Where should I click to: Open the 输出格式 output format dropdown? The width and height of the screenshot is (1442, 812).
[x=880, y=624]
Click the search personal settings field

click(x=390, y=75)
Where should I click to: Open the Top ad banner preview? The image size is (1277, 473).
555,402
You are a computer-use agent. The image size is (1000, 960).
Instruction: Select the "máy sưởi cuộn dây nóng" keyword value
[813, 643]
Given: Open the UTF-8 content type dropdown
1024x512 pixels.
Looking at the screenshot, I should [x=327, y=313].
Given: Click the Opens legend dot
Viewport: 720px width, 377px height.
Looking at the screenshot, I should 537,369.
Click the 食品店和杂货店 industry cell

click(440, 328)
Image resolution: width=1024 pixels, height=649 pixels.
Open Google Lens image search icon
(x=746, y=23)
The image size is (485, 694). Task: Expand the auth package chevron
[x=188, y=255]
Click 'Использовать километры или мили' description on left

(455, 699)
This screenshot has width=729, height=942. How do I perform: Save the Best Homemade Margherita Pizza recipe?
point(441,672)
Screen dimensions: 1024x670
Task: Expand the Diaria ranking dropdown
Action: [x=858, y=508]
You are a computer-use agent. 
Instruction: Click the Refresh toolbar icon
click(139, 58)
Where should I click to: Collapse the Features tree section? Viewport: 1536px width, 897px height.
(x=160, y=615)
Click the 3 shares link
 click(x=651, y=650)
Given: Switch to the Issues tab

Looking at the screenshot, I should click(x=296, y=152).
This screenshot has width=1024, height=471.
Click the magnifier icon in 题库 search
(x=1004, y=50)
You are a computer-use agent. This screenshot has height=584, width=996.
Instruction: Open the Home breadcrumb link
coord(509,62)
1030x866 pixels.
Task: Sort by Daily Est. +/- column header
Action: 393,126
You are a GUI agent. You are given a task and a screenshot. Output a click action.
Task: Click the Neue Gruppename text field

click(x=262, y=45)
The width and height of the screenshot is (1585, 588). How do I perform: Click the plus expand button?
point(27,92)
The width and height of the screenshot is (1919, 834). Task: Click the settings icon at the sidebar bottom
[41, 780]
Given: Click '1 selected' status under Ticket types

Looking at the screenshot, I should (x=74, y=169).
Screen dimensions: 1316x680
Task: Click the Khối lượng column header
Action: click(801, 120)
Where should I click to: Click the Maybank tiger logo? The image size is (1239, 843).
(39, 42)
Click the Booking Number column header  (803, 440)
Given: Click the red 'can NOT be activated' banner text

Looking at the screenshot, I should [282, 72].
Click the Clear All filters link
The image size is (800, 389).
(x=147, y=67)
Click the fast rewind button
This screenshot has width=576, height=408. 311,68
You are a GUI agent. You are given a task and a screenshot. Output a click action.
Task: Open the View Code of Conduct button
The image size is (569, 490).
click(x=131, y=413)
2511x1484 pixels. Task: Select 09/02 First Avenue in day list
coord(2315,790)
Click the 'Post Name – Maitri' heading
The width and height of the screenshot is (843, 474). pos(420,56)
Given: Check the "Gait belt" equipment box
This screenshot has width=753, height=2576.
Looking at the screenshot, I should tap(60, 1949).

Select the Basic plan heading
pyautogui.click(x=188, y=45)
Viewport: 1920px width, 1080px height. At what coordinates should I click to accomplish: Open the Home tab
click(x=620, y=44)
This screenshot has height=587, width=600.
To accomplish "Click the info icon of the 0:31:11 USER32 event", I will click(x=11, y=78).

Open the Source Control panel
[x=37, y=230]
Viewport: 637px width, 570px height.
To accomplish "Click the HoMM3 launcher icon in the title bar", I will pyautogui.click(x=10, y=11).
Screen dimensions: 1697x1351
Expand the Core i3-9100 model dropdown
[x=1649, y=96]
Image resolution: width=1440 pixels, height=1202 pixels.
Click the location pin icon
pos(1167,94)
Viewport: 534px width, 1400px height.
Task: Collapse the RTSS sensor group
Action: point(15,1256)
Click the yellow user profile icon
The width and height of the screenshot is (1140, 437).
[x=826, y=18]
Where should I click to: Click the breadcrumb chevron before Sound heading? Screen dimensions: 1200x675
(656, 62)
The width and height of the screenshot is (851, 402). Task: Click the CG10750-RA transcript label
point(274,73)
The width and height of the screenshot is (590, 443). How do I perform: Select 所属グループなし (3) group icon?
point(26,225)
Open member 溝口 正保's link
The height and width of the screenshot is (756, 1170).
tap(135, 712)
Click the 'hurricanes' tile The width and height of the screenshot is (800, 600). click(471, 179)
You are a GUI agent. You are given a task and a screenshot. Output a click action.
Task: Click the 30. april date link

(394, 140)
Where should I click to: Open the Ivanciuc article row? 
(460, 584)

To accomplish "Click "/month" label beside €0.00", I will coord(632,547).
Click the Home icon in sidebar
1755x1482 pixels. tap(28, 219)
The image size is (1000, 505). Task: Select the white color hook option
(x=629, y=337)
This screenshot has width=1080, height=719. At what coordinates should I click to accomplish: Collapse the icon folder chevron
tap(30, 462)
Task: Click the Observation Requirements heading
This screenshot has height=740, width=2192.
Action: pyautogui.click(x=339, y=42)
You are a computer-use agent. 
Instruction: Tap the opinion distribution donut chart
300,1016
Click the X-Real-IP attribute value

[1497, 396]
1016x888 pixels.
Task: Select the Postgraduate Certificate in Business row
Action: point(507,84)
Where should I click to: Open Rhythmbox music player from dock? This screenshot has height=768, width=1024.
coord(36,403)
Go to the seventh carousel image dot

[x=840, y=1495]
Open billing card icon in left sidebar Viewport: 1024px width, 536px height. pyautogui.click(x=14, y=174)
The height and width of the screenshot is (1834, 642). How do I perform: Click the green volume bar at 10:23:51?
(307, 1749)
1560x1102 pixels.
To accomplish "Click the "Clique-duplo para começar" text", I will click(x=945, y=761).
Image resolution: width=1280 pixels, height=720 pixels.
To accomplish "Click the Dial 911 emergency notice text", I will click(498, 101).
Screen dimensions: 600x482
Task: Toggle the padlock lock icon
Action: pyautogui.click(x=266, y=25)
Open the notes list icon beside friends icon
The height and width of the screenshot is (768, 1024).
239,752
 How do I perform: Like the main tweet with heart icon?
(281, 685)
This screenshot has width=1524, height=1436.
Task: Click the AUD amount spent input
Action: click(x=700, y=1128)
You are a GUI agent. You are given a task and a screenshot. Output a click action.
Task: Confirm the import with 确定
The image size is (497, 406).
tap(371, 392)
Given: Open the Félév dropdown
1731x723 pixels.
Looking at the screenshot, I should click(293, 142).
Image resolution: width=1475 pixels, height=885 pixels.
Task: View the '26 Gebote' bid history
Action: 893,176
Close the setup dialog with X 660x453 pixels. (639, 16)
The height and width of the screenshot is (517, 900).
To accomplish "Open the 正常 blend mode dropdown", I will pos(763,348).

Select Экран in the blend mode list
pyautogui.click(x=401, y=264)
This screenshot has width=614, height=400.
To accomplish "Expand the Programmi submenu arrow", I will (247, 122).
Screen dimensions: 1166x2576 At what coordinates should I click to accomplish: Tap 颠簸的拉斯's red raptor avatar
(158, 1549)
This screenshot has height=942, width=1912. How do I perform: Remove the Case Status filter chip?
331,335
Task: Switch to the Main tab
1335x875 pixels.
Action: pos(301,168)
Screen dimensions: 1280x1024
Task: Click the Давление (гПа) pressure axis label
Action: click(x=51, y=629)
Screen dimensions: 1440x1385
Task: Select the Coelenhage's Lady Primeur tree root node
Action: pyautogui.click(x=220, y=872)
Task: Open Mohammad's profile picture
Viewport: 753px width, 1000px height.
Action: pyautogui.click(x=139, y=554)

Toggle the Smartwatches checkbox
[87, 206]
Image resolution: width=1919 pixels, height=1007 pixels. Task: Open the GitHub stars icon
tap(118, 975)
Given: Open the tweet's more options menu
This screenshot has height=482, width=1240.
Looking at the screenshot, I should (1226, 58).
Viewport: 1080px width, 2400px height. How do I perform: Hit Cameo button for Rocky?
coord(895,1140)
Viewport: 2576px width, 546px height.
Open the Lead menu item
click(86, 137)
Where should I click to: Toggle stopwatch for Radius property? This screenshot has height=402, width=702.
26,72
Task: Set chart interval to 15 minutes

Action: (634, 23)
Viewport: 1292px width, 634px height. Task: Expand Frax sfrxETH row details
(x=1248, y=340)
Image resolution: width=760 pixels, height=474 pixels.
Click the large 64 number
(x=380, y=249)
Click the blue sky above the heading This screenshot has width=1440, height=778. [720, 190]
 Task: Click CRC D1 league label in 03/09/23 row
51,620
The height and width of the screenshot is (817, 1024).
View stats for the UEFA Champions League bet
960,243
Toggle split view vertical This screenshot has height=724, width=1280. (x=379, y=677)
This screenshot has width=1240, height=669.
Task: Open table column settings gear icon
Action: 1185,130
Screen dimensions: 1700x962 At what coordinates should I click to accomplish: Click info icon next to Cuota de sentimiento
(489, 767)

▶ What to produce
Search the lines above for the string "computer", then show every one that has it.

▶ Solution to the problem
You are a computer-use agent. The image size is (1000, 960).
You are a computer-use agent. 
You are a computer-use agent. This screenshot has height=584, width=996.
You are a computer-use agent. 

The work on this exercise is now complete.